Nature gives us adventure: the feeling that we can leave the easy life and do something challenging: something not altogether comfortable physically, but which brings deep rewards. We take a walk, with or without dogs: we climb mountains, take boats on rivers, ride horses, play golf, get lost, get found again, generally move a little way from our comfort zones and come back feeling refreshed and altogether rather splendid.

Nature gives us understanding: of our individual selves, of our nation, of our species. If we read the poems across the ages, we see how they place humans in the context of other species and draw from it crucial understandings of the way we are and the life we lead. Nature explains ourselves to ourselves.

Nature gives a sense of human achievements, of the power that humans have over the planet, over our own destiny, a sense of almost limitless power. And with that, it adds a sense of humility: that sense that we cannot create a rainforest only destroy one.

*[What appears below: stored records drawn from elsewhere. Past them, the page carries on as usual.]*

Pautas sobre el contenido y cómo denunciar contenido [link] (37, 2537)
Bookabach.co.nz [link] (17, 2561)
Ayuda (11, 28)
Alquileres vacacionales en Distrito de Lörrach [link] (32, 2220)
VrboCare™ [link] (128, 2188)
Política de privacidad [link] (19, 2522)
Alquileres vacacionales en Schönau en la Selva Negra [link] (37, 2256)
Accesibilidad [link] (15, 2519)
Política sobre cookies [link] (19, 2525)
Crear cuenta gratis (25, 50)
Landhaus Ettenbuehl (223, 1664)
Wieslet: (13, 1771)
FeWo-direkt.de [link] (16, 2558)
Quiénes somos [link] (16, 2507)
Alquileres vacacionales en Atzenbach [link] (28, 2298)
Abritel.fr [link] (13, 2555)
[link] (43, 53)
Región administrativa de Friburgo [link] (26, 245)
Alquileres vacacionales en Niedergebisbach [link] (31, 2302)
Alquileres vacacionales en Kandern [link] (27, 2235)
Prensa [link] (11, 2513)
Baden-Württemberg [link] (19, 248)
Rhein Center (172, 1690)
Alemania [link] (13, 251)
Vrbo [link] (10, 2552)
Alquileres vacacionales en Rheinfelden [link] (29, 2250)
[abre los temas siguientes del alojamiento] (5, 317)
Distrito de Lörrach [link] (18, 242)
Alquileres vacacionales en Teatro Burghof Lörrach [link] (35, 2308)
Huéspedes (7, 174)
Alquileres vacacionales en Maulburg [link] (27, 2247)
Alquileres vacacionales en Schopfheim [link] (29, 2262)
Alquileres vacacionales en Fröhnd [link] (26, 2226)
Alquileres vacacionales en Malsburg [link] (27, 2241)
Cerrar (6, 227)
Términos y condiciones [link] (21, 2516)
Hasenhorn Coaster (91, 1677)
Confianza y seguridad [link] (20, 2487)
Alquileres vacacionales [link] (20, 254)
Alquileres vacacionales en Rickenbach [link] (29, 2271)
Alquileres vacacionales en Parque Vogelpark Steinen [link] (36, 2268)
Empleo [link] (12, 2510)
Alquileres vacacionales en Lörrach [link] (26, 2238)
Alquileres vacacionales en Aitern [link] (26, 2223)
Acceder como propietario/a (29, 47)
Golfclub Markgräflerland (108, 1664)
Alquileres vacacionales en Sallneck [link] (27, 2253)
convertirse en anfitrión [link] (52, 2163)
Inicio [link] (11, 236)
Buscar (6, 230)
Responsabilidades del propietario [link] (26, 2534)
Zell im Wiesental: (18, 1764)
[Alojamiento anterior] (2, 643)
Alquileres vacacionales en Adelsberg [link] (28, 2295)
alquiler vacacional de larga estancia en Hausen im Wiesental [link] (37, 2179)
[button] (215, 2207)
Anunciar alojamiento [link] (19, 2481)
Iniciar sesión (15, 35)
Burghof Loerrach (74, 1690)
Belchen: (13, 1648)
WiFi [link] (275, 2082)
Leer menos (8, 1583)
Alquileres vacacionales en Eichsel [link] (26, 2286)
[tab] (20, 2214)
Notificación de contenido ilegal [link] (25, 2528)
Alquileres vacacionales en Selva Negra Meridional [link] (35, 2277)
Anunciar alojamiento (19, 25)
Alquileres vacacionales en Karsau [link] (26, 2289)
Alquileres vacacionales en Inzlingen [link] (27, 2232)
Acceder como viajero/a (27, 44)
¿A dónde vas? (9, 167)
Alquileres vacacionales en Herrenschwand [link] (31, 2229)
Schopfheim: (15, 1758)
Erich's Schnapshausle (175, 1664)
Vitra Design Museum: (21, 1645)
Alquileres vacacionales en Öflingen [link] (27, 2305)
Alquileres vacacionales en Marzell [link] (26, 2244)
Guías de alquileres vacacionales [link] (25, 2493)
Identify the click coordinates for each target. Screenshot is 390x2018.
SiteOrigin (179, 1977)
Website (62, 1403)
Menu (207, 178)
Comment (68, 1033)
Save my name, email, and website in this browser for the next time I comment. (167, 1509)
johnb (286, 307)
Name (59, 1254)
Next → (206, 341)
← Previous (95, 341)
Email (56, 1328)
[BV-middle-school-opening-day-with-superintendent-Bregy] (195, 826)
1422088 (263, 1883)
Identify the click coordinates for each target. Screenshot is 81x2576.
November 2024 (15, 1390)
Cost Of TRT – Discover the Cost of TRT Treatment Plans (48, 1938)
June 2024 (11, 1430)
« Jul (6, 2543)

Nature tells us that we are lonely in our human conditions: that human uniqueness carries with it a great sense of achievement and a great sense of failure. Nature tells us to feel both pride and shame. Nature gives us perspective: something that we cannot get when surrounded only by the works of humankind.

Nature gives us wonder: a sense of the bewildering and glorious fabulousness of life: something that not even the greatest works of human art can do. Nature also tells us that we are not alone: that we are one of many, that we are mammals who eat and breathe and copulate and defecate just like any other.

Nature is the way that planet works. Nature not only gave us our existence in the first place: it makes our continuing existence possible. Life – ours and that of every other living think on the planet – depends on the great and complex web of life that we call biodiversity. Without nature we would never have existed in the first place and could not exist now.

So I ask this. Apart from beauty and music and food and water and medicine and sanity and healing and clothing and heat and light and adventure and understanding and a sense of power and a sense of humility and pride and shame and perspective and wonder and isolation and belonging and our initial existence and our continuing survival – what has nature ever done for us? If you can think of anything, you’d better Step Up.